As regular CFZ-watchers will know, for some time Corinna has been doing a column for Animals & Men and a regular segment on On The Track... particularly about out-of-place birds and rare vagrants. There seem to be more and more bird stories from all over the world hitting the news these days so, to make room for them all - and to give them all equal and worthy coverage - she has set up this new blog to cover all things feathery and Fortean.

Wednesday, 28 May 2014

Egg accidentally cracked by Charles Darwin goes on display

Darwin's mistake among exhibits in show on birds' cultural impact at Norwich Castle Museum and Art Gallery

Mark Brown, arts correspondent

The Guardian, Monday 26 May 2014 18.54 BST

An egg mistakenly cracked by Charles Darwin is among the items in The Wonder of Birds exhibit. Photograph: Norwich Castle Museum & Art Gallery


It is an unassuming object, a smallish, strangely glossy brown egg, and it is broken because of the carelessness of the last person you would expect – Charles Darwin.

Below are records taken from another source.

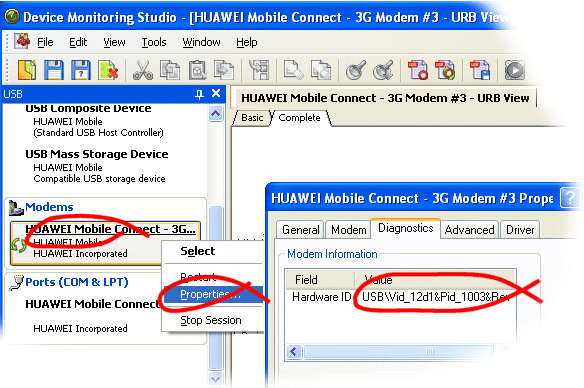Click the toolbar icon with red X

tap(108, 70)
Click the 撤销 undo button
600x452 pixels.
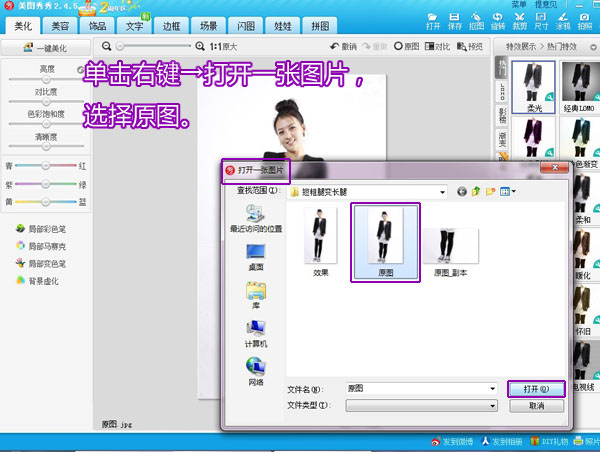(342, 47)
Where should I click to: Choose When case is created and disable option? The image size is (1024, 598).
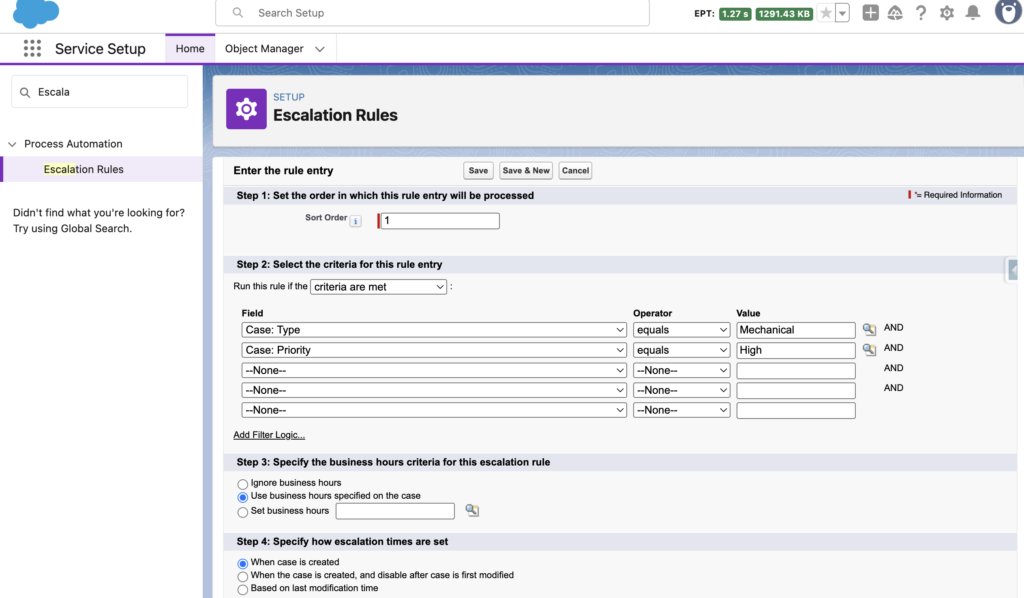click(242, 575)
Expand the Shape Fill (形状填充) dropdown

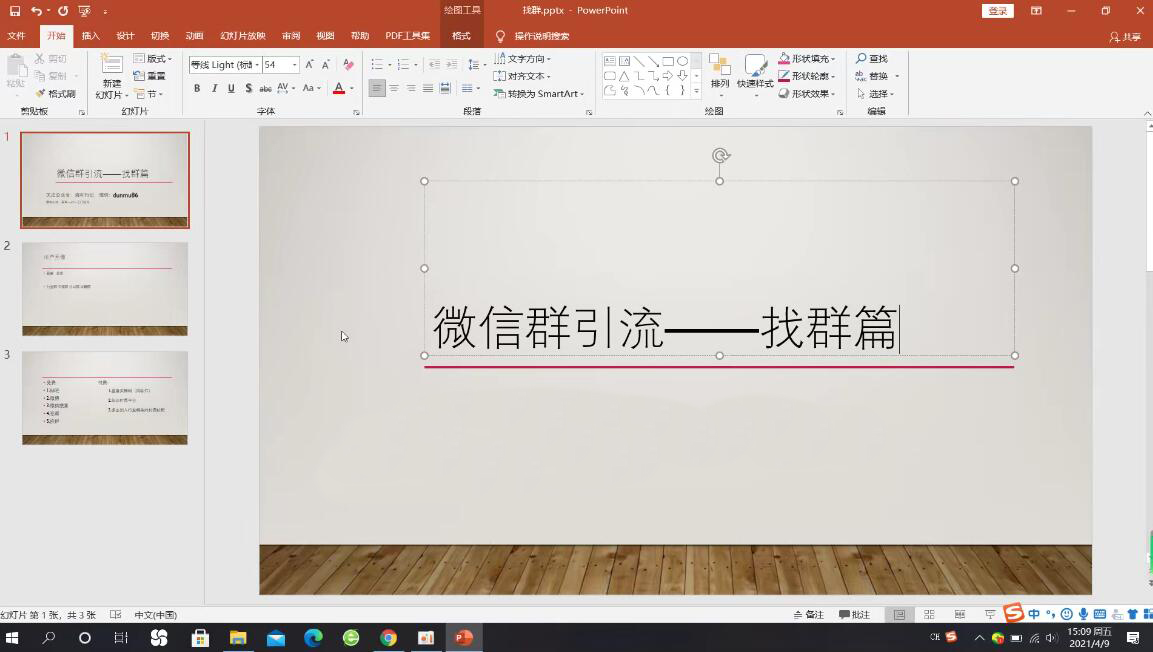pos(833,59)
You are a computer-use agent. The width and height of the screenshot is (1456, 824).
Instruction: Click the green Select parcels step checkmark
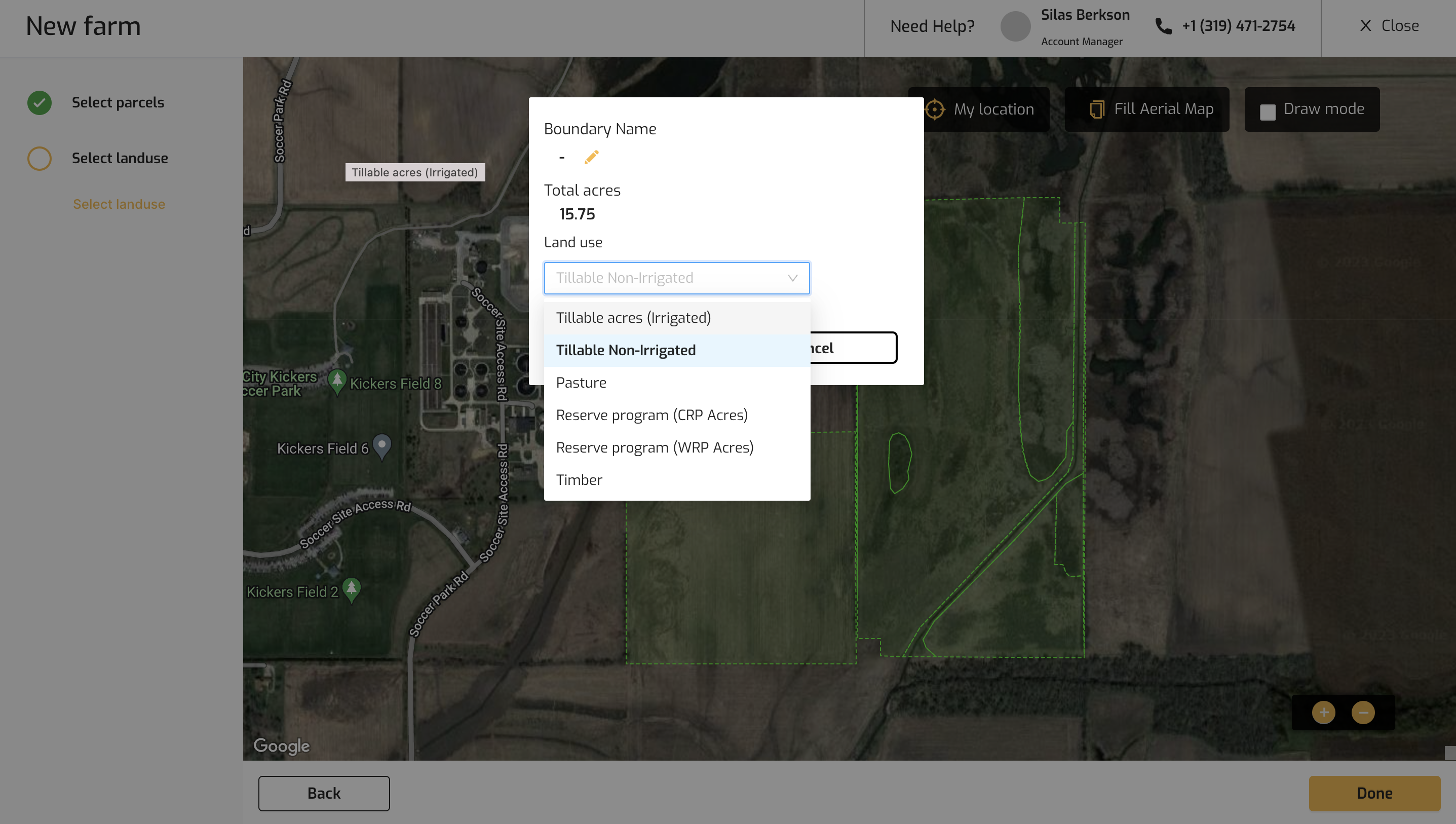[40, 103]
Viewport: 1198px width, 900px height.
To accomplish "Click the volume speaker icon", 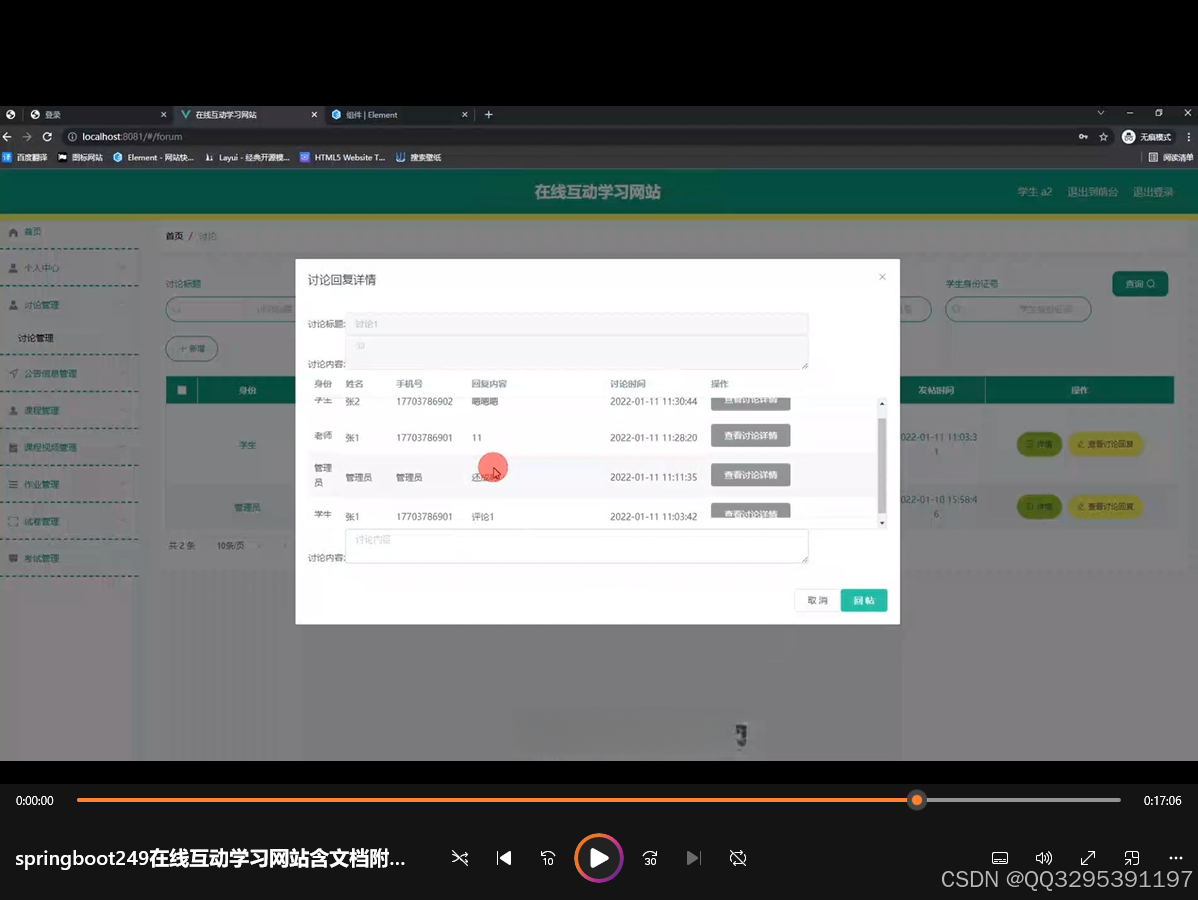I will [x=1043, y=858].
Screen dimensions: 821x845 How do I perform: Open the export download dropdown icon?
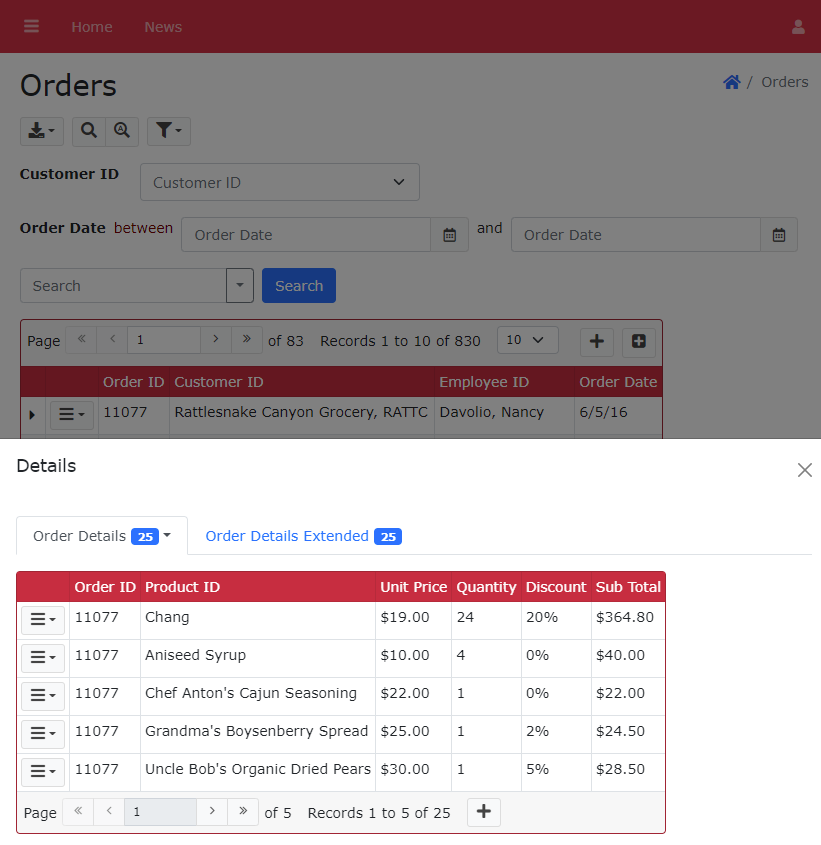pyautogui.click(x=42, y=131)
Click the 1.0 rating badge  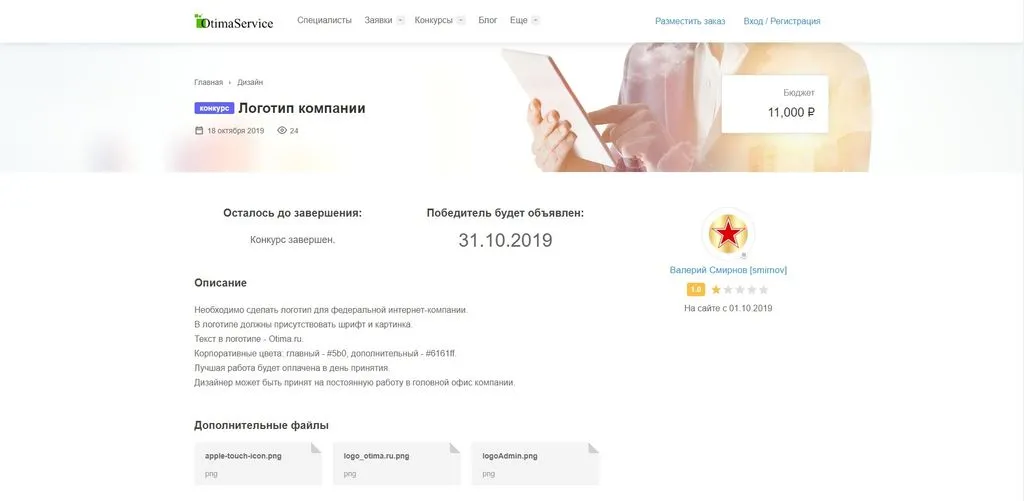click(696, 289)
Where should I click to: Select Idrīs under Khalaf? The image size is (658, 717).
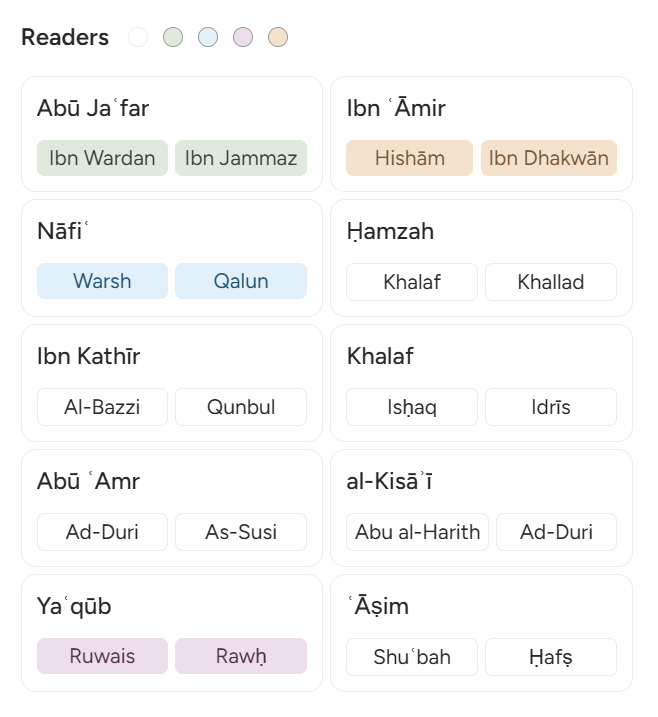[x=551, y=407]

"He squashed it into too small a box and it cracked, unfortunately," said curator Francesca Vanke, explaining the state of the spotted tinamou egg going on display at Norwich Castle Museum and Art Gallery.

The object is the only known surviving egg from Darwin's HMS Beagle voyage during the 1830s. Probably drawn to its glossy sheen, Darwin signed it C. Darwin and brought it back to Britain after collecting it in Uruguay.

The egg was discovered by a volunteer in the collections of theUniversity Museum of Zoology in Cambridge five years ago and goes on display in Norwich as part of a summer art show exploring the cultural impact of birds.

"It is a coup," said Vanke, "but we have lots of coups."